GOL E ASSIST «Certi traguardi in fondo sono fatti per essere battuti — dice con grande filosofia Rivera —. Francesco è infinito e poi nel calcio attuale si giocano molte più partite rispetto ai miei tempi e quindi anche questo aiuta ad accorciare i tempi. Di sicuro, però, a questi livelli si sta sempre in bella compagnia, perché ci sono tanti grandi campioni». L’ex stella rossonera sa che a unirli non c’è solo la vocazione all’assist, al passaggio smarcante, all’intuizione geniale, ma anche quella al gol. Se è vero che Totti è ormai dietro solo a Piola nella classifica dei cannonieri della Serie A a girone unico a quota 225 gol, anche Rivera non ha disdegnato di far soffrire i portieri avversari. Tra campionato e diverse Nazionali, infatti, le statistiche raccontano di 187 gol in carriera. «Sì, qualche rete l’ho fatta anche io — si schermisce Rivera, che nel 1973 vinse anche la classifica dei cannonieri a pari merito con Pulici e Savoldi — ma Francesco ormai da anni gioca praticamente da attaccante puro e quindi sa come trovare la porta. Peccato solo che abbia deciso di chiudere presto la sua carriera in Nazionale. Ai miei tempi non sarebbe mai successo».

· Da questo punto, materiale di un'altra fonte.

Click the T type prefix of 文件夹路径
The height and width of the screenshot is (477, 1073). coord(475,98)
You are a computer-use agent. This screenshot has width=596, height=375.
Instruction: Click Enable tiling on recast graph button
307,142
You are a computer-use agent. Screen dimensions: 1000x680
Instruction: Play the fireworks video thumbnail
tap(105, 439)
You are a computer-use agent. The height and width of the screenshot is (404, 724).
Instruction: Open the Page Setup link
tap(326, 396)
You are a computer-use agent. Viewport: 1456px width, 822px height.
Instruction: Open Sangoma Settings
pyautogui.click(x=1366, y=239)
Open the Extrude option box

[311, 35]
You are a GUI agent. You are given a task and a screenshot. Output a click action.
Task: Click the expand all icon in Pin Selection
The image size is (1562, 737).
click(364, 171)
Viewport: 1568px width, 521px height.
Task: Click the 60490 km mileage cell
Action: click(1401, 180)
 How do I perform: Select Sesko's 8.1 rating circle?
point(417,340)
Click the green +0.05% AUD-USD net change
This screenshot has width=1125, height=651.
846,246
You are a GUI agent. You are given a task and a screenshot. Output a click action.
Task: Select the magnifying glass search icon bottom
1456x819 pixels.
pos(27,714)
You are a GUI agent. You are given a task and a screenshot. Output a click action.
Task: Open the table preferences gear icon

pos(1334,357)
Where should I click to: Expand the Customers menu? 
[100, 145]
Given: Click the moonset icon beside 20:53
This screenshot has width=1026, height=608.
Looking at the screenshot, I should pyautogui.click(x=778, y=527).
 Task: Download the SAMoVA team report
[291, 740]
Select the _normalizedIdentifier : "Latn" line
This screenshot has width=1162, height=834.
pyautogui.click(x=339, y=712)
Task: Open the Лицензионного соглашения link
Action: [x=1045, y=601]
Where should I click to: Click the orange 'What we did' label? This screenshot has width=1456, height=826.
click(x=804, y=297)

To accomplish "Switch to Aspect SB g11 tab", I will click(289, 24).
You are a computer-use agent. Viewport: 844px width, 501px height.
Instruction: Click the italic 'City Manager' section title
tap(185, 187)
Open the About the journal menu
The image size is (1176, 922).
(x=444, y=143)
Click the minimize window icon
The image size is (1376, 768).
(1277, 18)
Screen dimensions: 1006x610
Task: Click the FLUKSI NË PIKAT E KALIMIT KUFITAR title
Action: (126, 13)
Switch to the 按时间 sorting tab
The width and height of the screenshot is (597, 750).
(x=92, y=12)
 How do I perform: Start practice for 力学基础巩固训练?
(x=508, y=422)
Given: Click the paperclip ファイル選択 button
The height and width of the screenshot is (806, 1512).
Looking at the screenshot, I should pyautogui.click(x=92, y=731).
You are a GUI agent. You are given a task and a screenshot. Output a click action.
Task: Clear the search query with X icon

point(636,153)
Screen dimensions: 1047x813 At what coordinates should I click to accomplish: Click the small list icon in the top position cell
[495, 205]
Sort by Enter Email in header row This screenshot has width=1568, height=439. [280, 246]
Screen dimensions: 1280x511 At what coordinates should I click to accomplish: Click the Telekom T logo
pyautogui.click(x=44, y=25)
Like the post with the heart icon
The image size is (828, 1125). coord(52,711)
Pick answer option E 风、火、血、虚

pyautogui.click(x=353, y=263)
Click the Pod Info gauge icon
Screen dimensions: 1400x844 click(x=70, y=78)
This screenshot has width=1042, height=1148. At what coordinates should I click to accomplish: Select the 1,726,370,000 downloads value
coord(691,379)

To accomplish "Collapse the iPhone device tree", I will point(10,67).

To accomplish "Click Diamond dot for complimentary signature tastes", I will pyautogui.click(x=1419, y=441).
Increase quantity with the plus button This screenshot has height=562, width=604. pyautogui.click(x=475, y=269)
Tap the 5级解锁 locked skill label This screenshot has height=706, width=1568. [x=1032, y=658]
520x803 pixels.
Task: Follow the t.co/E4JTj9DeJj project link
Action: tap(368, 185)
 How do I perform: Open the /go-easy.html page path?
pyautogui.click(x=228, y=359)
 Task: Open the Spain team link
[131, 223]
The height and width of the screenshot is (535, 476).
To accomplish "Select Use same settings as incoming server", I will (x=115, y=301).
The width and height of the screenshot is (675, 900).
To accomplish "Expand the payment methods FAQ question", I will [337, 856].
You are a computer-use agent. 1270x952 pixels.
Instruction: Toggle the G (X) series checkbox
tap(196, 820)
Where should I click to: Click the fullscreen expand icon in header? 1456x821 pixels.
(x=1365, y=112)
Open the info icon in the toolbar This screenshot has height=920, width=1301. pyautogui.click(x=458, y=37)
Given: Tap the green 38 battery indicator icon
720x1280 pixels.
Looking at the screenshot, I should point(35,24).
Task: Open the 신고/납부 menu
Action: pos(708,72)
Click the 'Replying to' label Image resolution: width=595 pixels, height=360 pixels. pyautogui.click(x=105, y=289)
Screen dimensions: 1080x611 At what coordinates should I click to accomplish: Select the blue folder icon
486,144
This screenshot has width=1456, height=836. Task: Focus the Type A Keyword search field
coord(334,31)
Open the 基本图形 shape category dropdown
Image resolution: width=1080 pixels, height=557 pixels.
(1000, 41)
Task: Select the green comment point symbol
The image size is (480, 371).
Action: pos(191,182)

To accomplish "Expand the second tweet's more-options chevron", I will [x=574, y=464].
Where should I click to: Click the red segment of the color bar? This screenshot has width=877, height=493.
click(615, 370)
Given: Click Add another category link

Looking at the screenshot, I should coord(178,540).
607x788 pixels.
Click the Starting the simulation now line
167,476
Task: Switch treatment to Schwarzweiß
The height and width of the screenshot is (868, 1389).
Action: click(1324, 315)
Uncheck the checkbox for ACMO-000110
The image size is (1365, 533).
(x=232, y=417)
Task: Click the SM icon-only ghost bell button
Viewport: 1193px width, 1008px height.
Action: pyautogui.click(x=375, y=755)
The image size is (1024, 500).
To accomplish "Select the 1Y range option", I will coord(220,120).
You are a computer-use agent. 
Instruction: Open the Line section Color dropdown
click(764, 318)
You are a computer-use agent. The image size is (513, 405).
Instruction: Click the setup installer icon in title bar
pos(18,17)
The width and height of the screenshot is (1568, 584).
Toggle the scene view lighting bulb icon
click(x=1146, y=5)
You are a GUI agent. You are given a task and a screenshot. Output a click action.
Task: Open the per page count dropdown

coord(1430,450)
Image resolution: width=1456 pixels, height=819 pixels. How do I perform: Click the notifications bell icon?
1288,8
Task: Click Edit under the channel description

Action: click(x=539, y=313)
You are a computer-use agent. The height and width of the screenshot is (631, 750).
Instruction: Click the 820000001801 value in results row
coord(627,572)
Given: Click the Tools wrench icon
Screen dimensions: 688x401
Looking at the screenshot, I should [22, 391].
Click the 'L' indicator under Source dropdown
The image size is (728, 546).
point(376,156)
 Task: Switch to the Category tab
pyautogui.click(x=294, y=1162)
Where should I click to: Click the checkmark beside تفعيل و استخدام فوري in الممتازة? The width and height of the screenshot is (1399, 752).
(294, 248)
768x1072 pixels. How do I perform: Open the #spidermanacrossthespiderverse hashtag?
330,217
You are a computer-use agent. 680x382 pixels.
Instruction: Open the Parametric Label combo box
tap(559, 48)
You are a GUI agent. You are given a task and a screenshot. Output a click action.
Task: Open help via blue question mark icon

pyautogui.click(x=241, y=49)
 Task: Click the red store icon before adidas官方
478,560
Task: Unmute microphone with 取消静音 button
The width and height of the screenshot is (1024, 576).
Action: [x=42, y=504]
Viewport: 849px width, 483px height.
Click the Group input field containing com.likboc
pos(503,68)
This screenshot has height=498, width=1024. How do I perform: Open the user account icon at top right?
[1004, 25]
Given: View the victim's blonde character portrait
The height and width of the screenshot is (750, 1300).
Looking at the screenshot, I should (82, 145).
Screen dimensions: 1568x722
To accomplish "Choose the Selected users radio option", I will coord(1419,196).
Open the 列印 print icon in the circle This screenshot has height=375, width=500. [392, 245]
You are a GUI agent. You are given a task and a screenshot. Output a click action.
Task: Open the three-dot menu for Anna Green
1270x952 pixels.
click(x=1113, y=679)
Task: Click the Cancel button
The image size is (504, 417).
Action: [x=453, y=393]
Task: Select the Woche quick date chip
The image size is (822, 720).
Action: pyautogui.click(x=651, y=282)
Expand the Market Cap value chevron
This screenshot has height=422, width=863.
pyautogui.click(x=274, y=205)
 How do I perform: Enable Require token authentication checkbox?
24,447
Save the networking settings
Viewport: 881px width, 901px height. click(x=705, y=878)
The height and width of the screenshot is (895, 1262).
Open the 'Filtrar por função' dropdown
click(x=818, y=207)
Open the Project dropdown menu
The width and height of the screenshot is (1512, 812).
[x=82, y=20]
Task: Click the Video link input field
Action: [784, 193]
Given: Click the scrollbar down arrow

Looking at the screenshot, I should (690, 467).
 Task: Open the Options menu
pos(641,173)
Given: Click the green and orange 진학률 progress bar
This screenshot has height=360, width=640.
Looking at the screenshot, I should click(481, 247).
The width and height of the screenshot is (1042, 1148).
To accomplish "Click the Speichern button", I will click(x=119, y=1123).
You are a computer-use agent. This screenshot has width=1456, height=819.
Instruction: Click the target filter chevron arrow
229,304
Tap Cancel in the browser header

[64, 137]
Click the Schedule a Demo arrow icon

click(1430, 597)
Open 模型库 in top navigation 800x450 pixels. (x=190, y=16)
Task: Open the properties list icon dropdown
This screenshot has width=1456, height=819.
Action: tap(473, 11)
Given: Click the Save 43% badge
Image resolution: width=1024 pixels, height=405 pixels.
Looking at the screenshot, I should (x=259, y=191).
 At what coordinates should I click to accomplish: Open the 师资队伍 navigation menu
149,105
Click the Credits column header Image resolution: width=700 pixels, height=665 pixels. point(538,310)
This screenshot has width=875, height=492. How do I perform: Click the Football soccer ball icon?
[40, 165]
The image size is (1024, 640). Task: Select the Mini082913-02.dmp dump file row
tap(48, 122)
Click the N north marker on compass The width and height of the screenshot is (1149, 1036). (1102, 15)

VITTIMA PARMA Ma Totti guarda avanti, cioè a quel Parma che è la squadra contro cui ha segnato più reti in carriera: 16 in campionato e 1 in Coppa Italia.Tra l’altro, proprio contro il Parma scavalcò Pruzzo tra i bomber, chissà che domenica non sia la volta di Nordahl. «Possibile — dice Rivera —, anche perché ormai il dieci che ci ha accomunato è un numero che nel calcio attuale significa molto meno. Si vede di tutto. Non mi meraviglierei che tra poco la indossassero anche i portieri». Sommessamente osiamo sperare di no. C’è una mitologia, in fondo, che andrebbe salvaguardata perché certi racconti continuino ad avere valore.